Nombreux sont ceux qui s’offusquent face à la violence présente dans les manifestations de gilets jaunes. Ça condamne à tout va. Le dernier exemple que l’opinion publique retient est le saccage, à Paris, du monument rendant hommage au maréchal Juin, le 16 novembre dernier.

Plusieurs questions se posent ? S’agissait-il de gilets jaunes ? S’agissait-il de ? Ou bien de « casseurs ».

Le casseur passe bien, c’est à la fois un gilet jaune et un Black Bloc. Les uns voient, dans ces manifestations, seulement des Black Blocs d’extrême gauche, et d’autres pensent que les gilets jaunes sont tous des casseurs. Et ceux-ci demandent qu’il serait mieux que les choses se règlent autour du fameux « débat démocratique ». « Il faut s’asseoir autour d’une table et discuter », nous dit-on. À chaque fois qu’un média parle d’une manifestation, on a l’impression que la violence ne devrait plus exister au XXIe siècle et que c’est chose étrange de voir des heurts, des troubles et des dégâts surgir à cette occasion !

Mais il ne s’agit pas, ici, de légitimer la violence, il s’agit surtout de ne pas se donner cet air suffisant et hautain, comme ces journalistes qui s’érigent en moralisateur de la sainte raison et qui répondent à la violence par un méprisant « mais quand même, il vaut mieux discuter, enfin ! » Comme si c’était évident.

Alors, il faut se faire l’avocat du diable et se mettre à la place d’un militant d’extrême gauche, par exemple. C’est toujours plus intéressant de bien comprendre ceux qui agissent différemment. Le militant d’extrême gauche, qui s’organise en Black Bloc lors d’une manifestation et perçoit la violence comme une fin. La lutte qu’il mène doit aboutir à un état de chaos qui est plus préférable au capitalisme, règne de l’argent. La guerre civile qu’il semble promouvoir est, de son point de vue, bien plus proche de la paix que l’état actuel des choses dans lequel les dominants exploitent les dominés (en extrapolant la simple dichotomie bourgeois/prolétaire, la lutte est infinie : spéciste, antispéciste, lutte des genres, lutte des sexes, minorités, etc.).

Le casseur d’extrême gauche ne lutte pas seulement pour rétablir, par le chaos, l’égalité entre les différentes portions de l’humanité, il lutte pour sauver l’humanité elle-même. En effet, quand le GIEC donne des chiffres alarmants sur le réchauffement climatique – il faut limiter de toute urgence la production de gaz carbonique pour sauver une partie du « vivant », comme le dit Aurélien Barrau -, là, évidement, un casseur d’extrême gauche a tout compris. Il faut accélérer la chute des institutions et de l’ordre établi parce qu’il est trop tard, et un État ne pourra jamais reprendre les choses en mains. Mieux vaut détruire que périr.

Entrées fournies:
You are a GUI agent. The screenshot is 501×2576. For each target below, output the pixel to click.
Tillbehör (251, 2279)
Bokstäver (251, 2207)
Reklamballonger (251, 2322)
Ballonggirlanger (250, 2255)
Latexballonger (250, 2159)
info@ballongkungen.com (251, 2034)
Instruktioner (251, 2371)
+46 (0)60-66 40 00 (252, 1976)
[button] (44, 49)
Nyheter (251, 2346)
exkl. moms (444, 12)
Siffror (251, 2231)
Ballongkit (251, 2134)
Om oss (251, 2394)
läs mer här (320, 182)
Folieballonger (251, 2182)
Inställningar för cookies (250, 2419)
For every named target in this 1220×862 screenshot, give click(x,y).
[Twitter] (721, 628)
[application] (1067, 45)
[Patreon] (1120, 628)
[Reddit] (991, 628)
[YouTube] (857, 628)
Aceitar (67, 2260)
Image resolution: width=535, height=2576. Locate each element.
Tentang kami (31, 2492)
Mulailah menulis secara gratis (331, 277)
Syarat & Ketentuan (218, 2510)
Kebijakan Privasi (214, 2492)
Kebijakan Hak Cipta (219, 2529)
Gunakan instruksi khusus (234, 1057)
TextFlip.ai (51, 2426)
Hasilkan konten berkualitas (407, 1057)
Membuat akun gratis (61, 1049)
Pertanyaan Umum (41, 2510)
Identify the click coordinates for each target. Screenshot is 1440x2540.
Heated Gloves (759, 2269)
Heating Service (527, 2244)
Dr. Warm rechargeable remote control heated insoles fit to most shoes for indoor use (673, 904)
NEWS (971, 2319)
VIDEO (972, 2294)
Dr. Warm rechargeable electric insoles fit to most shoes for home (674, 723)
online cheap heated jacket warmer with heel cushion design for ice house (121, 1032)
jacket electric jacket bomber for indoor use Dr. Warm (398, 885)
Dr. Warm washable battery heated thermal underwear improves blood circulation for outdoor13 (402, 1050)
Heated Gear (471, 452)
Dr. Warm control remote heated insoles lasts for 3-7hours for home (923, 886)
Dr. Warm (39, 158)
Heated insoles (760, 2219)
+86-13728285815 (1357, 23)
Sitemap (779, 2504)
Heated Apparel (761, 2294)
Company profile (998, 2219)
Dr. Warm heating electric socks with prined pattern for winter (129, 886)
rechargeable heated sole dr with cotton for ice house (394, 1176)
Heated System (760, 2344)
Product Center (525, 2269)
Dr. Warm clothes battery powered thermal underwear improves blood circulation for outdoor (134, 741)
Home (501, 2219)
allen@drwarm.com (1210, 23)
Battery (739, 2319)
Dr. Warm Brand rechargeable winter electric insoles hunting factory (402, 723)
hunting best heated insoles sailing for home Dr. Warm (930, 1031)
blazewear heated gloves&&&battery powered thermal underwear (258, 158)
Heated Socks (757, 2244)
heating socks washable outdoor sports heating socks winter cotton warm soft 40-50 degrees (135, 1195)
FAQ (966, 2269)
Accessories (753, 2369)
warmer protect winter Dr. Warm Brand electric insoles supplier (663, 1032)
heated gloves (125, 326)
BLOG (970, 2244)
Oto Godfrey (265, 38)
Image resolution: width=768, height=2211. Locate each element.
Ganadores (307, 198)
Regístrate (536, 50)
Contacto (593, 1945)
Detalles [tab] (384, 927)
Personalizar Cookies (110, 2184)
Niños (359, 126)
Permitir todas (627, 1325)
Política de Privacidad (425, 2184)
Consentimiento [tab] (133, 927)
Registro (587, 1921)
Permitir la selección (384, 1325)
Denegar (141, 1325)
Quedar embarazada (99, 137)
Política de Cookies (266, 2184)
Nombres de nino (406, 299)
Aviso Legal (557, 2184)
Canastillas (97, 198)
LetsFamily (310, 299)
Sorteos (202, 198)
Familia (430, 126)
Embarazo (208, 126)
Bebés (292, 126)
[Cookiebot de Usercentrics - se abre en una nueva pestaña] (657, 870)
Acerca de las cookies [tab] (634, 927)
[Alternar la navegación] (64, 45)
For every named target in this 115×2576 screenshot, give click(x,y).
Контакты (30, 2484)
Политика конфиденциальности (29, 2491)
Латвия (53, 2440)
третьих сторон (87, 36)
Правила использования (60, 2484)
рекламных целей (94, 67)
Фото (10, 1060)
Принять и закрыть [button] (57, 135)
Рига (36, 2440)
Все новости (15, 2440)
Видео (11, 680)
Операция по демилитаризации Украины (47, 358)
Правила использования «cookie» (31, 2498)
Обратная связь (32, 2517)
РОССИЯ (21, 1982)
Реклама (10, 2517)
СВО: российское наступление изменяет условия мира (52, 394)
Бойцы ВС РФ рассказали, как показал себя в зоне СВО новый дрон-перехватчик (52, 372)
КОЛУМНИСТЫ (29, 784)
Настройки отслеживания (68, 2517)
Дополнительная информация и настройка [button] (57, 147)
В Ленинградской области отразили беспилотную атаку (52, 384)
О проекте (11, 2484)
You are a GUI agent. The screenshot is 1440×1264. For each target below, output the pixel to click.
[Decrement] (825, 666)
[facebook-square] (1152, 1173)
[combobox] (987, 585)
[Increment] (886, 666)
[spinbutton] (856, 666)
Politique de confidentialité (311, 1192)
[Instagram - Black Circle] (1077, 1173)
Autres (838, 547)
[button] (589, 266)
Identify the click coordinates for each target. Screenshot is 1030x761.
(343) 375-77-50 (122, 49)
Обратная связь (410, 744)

Consigne:
Répondez à ces questions sur l'extrait consacré à la violence dans les manifestations de gilets jaunes :
1. Quel monument a été saccagé à Paris, et à quelle date ?
2. D'après l'extrait, comment le militant d'extrême gauche organisé en Black Bloc perçoit-il la violence ?
3. Qui est cité pour avoir parlé de sauver une partie du « vivant » ?

Corrigé:
1. Le monument rendant hommage au maréchal Juin, le 16 novembre.
2. Il la perçoit comme une fin.
3. Aurélien Barrau.